Solved

Kubernetes Backup Failing

  • 27 January 2021
  • 20 replies
  • 303 views

Badge +13

Added a Kubernetes Cluster. The pods are discovered fine however during the backup I see the following on the vsbkp.log.

Job goes pending and after a while it fails.

4868  3940  01/27 13:37:18 JOB ID CKubsInfo::OpenVmdk() - Listing volume [qbc] failed with error [0xFFFFFFFF:{KubsApp::ListDir(1401)} + {KubsVol::ListDir(643)} + {KubsWS::ListDir(193)/ErrNo.-1.(Unknown error)-Exec failed with unhandled exception: set_fail_handler: 20: Invalid HTTP status.}]

4868  3940  01/27 13:37:18 JOBID CKubsFSVolume::Close() - Closing Disk: [qbc] of VM [test-clst`StatefulSet`qbc`b5bf0bb6-a0fc-4123-ac68-9de3c3800807]

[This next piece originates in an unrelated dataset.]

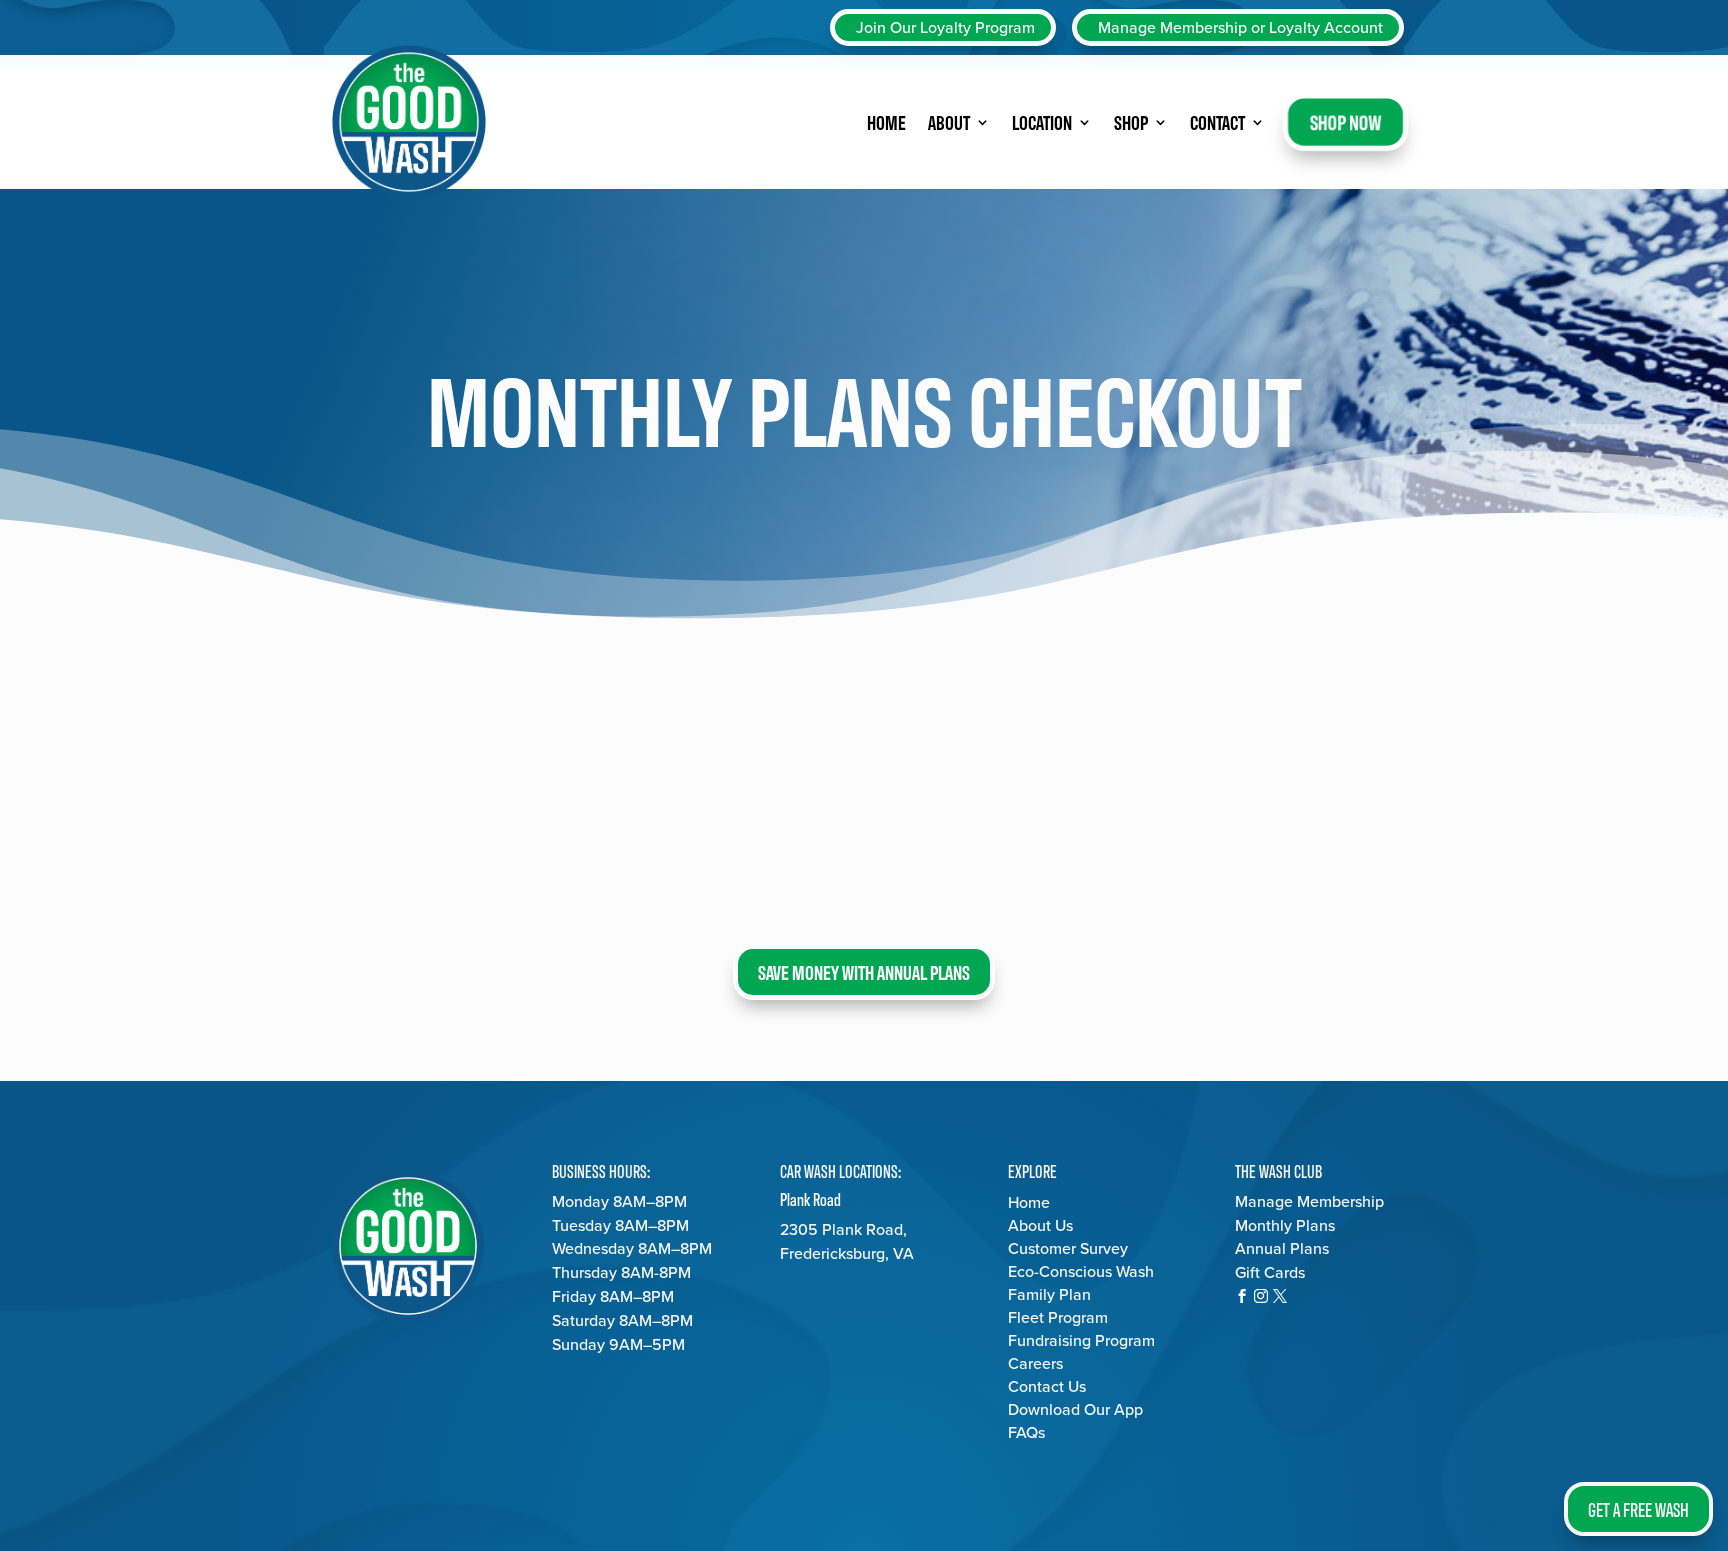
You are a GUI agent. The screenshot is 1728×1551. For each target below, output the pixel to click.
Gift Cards (1270, 1272)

Documentation is very shallow and not enough KBs around kubernetes. 

Ideas?

icon

Best answer by raj5725 7 December 2021, 08:14

View original

20 replies

Userlevel 7
Badge +15

Curious as to the version you are trying to protect @dude ?

Badge +13

Curious as to the version you are trying to protect @dude ?

CV SP20.32 Kubernetes 1.16.8

Userlevel 1
Badge +1

@dude 

If possible can you share the vsbkp.log and yaml of the application you are trying to protect?
It will help us better to understand the issue being faced.

 

-Manoranjan

Badge +13

@dude 

If possible can you share the vsbkp.log and yaml of the application you are trying to protect?
It will help us better to understand the issue being faced.

 

-Manoranjan

I have opened a ticket with commvault to discuss further.

Userlevel 1
Badge +1

@Dude, 

if you found a solution to this problem, can you share the same as we are also facing the same issue?

Userlevel 7
Badge +23

That’s on me, @raj5725 !  Not sure how this one slipped through as ‘solved’!

Here is the last action for the case:

Here is a summary of the issues seen during troubleshooting on Tuesday.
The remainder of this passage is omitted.